(begin)
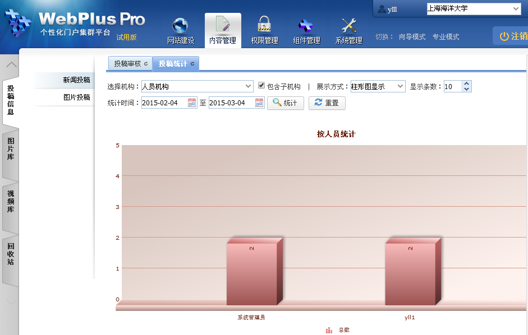This screenshot has width=528, height=335.
Task: Open calendar picker for start date
Action: pos(192,103)
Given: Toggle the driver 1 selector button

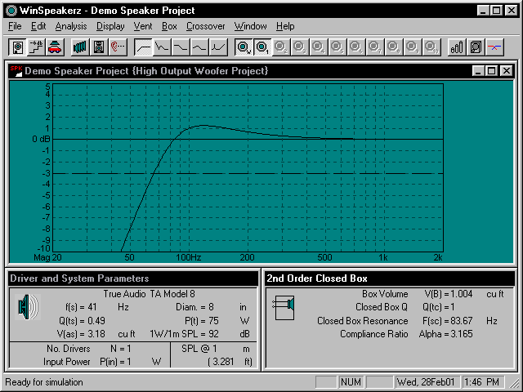Looking at the screenshot, I should 262,47.
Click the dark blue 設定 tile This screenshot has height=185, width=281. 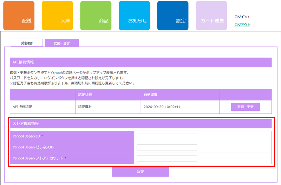tap(173, 16)

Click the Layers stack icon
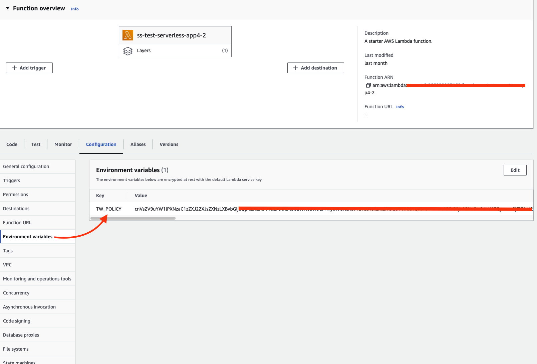click(x=128, y=50)
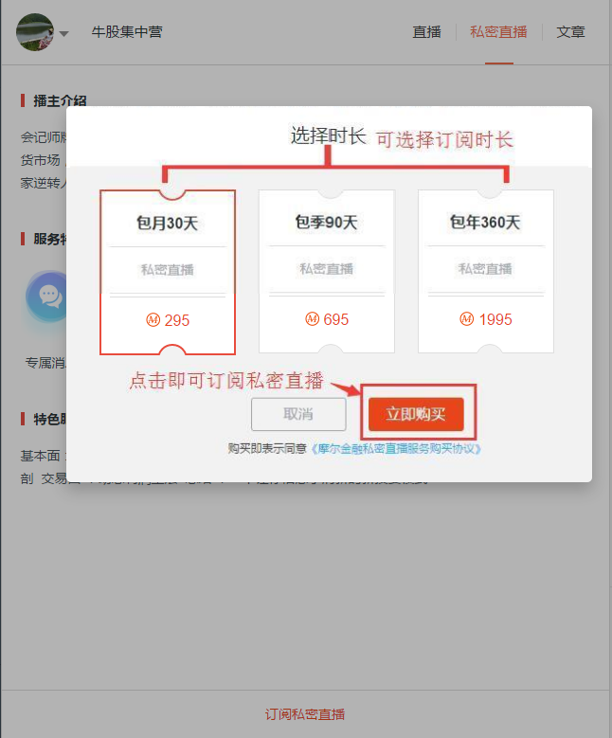Click the coin icon beside 1995
The image size is (612, 738).
pyautogui.click(x=466, y=319)
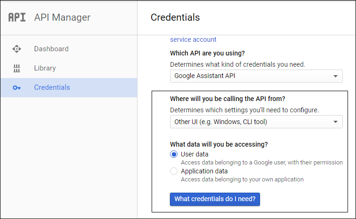
Task: Follow the service account link
Action: click(193, 39)
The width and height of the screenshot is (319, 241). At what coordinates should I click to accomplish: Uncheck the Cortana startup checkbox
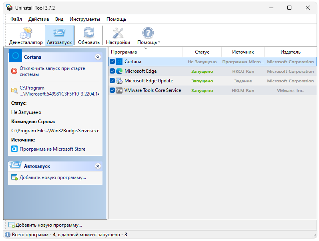point(112,62)
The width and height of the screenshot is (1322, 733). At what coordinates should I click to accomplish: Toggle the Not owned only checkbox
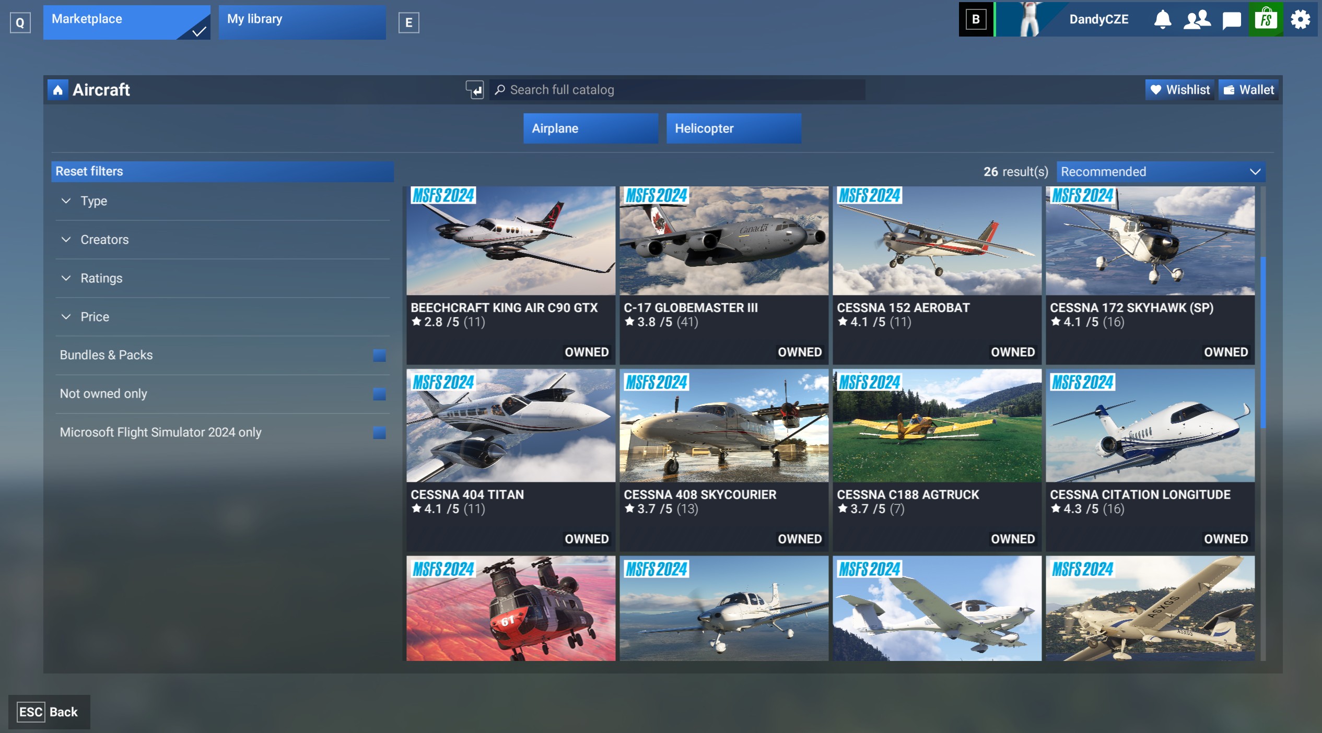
(end)
# Task
Show every line in the rows above that contains the word "checkbox".

# Exercise output
The width and height of the screenshot is (319, 241). At what coordinates should I click to accomplish: Uncheck the Cortana startup checkbox
The width and height of the screenshot is (1322, 733). At what coordinates should I click to accomplish: Toggle the Not owned only checkbox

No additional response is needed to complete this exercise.